Quantitative evaluation of surgical task performance by remote-access endoscopic telemanipulation.

Surg Endosc

Department of Surgery S-550, Box 0475, University of California, San Francisco, 513 Parnassus Avenue, San Francisco, CA 94143-0475, USA.

Published: May 2000

Background: The performance limitations inherent in minimally invasive surgery may be overcome by using an interface that provides intuitive orientation for video display and tool manipulation. A prototype remote-access endoscopic telemanipulator was designed to fulfill these requirements and used for a surgical anastomosis task.
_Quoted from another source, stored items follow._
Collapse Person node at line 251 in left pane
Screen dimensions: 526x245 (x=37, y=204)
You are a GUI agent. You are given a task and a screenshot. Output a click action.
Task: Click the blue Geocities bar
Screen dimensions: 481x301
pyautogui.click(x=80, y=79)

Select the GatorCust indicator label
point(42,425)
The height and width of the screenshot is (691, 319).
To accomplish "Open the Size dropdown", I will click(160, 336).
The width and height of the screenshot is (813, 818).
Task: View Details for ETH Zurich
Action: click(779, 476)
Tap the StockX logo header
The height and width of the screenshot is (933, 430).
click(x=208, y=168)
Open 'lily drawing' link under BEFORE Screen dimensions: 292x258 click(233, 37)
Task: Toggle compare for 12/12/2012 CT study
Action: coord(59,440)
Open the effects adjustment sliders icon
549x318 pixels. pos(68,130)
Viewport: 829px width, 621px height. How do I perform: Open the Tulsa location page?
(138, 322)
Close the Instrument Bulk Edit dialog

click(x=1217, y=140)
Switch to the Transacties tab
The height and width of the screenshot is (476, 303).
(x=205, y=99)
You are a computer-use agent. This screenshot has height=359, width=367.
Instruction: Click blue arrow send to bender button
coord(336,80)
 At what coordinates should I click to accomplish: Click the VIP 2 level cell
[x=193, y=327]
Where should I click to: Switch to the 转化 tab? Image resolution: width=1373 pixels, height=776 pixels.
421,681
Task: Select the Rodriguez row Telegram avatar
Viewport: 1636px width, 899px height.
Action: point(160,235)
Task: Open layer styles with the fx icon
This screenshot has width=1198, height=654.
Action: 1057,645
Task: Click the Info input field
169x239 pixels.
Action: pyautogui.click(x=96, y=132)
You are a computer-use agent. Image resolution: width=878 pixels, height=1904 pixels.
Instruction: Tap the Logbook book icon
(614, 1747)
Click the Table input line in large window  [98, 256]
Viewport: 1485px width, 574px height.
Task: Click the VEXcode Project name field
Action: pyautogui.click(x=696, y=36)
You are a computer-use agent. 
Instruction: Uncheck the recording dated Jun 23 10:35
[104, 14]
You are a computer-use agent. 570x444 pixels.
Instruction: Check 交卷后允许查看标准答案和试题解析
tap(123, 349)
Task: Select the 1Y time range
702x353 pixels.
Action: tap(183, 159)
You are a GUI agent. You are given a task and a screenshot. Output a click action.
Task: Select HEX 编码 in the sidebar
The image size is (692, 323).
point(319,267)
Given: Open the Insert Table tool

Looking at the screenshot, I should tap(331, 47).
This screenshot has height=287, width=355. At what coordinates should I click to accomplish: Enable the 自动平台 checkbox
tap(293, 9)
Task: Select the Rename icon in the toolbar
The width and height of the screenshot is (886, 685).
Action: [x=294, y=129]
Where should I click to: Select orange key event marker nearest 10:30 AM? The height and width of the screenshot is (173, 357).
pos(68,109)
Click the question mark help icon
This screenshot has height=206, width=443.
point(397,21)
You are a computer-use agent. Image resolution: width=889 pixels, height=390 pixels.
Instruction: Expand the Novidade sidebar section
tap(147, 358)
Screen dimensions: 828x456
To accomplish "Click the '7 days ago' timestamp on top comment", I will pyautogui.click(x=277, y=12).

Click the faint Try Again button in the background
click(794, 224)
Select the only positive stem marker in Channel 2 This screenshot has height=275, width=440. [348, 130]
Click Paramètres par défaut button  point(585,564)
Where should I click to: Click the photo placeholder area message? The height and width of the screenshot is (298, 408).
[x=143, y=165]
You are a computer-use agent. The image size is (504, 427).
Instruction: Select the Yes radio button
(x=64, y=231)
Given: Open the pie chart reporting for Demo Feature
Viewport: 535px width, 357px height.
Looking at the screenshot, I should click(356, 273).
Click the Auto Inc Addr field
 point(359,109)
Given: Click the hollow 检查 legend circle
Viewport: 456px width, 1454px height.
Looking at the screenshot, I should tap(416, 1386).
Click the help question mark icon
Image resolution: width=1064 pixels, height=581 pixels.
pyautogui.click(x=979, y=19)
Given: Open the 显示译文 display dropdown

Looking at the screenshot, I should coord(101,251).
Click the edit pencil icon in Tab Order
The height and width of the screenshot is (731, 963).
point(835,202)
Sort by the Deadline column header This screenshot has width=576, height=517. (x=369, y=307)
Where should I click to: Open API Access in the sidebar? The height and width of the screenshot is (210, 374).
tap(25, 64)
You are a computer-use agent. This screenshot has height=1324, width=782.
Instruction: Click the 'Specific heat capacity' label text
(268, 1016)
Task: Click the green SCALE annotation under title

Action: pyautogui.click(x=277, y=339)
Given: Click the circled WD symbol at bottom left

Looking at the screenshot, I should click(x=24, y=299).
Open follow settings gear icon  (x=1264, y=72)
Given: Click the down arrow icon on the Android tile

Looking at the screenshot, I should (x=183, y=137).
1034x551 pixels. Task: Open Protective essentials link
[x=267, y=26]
Methods: A remote-access telemanipulator system, employing remote center-of-motion geometry, was used to complete distant in vitro tubular anastomoses. The performance of four surgeons using this system was compared with that achieved in completing the same anastomosis task in an open environment using open surgical techniques and in a minimally invasive environment using standard laparoscopic methods.

Results: The average performance times for completion of the anastomosis task was 1448 +/- 130 s using the telemanipulator system compared with 2108 +/- 291 s with laparoscopic instruments and 296 +/- 25 s with conventional techniques. Leakage rates from the tubular anastomoses were 5.2 +/- 1.4 ml/s in the telemanipulator group, 6.9 +/- 2.0 ml/s in the laparoscopic group, and 3.2 +/- 0.9 ml/s in the conventional methods group. All experimental subjects were able to complete the assigned task in each experimental condition successfully without complications.

Conclusions: Our results in this pilot study suggest that remote-access endoscopic telemanipulation can execute complex three-dimensional manipulations, and that the intuitive orientation of the surgeon's workstation may contribute to easier task completion.